Copy all the records word for word, apart from any pictures.

----

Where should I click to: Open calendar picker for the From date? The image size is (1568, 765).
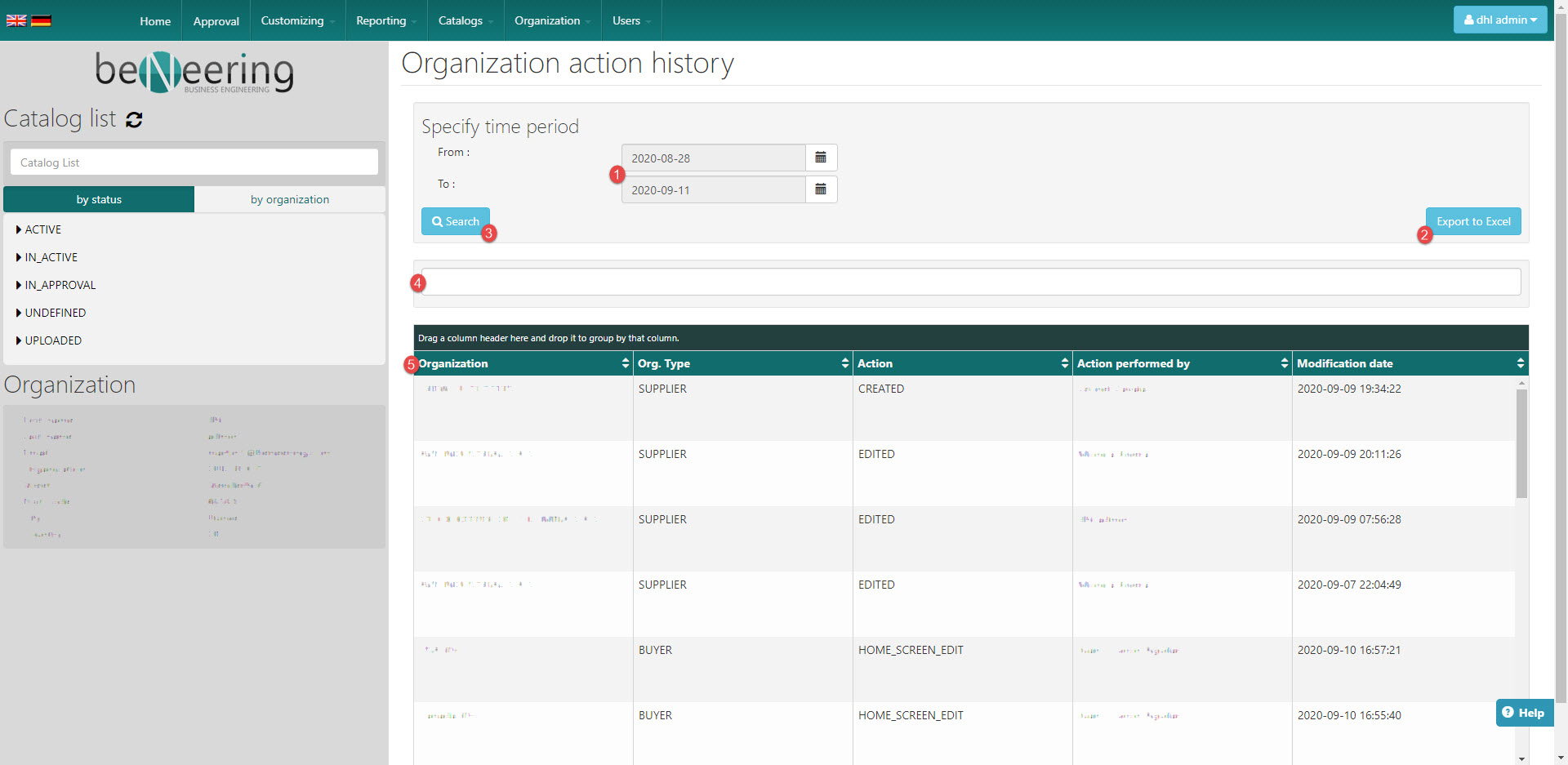tap(821, 158)
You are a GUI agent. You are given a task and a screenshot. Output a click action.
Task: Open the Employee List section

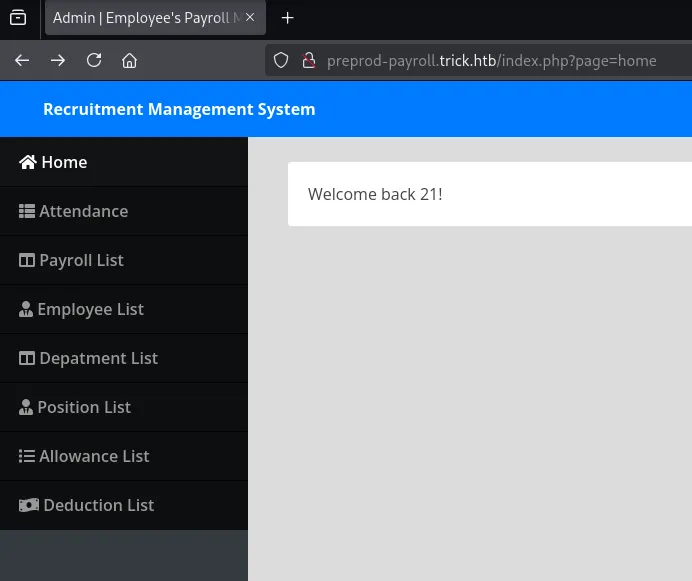(x=90, y=309)
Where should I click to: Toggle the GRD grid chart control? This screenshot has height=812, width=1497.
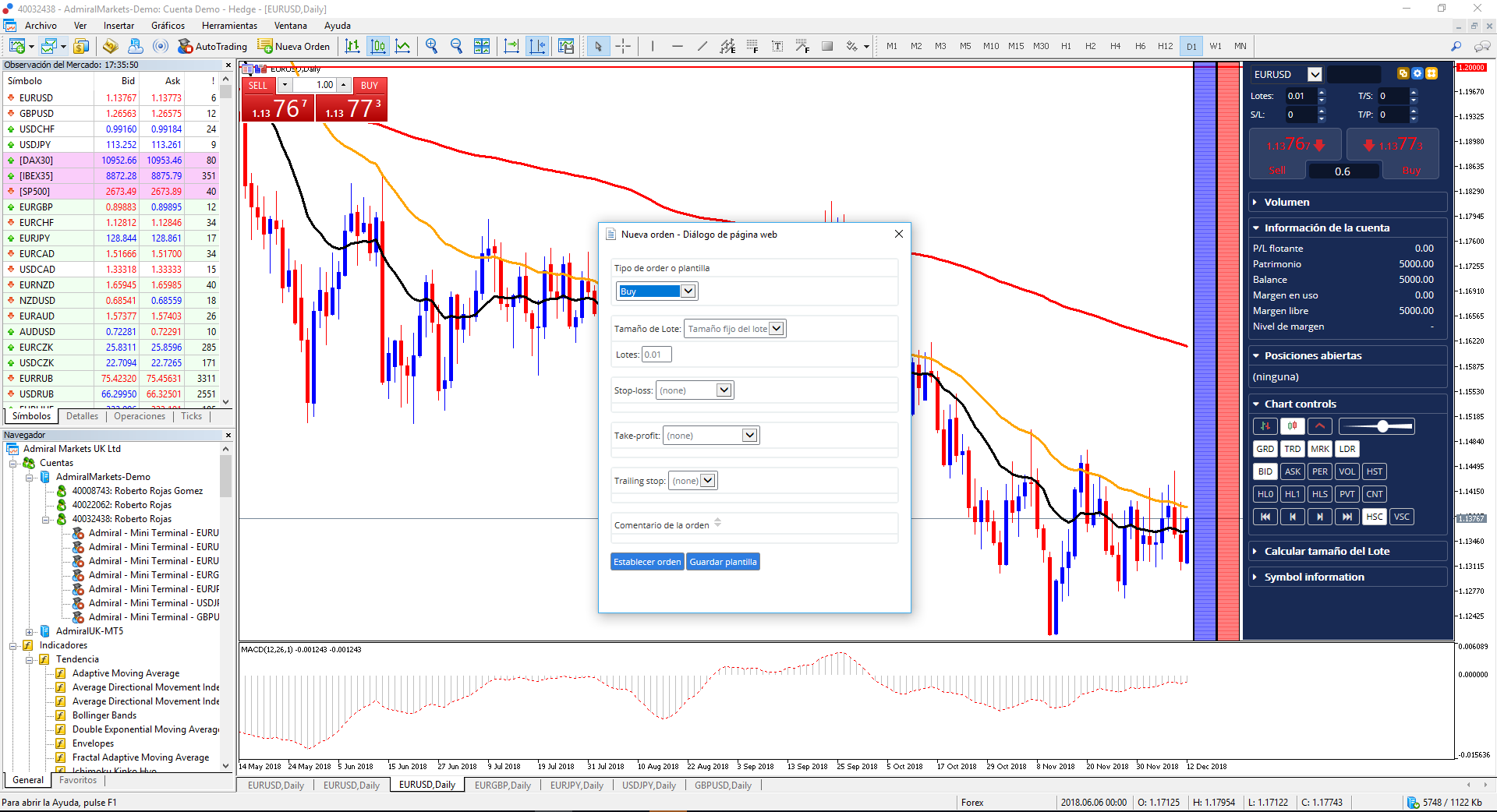point(1265,449)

----

- **Result below**
Where should I click to: Open calendar picker for the From date? The image size is (1568, 765).
tap(821, 158)
You are a GUI agent. You are given a task and a screenshot. Output a click action.
Task: Open the Employee List section

(x=90, y=309)
Where should I click to: Toggle the GRD grid chart control? This screenshot has height=812, width=1497.
point(1265,449)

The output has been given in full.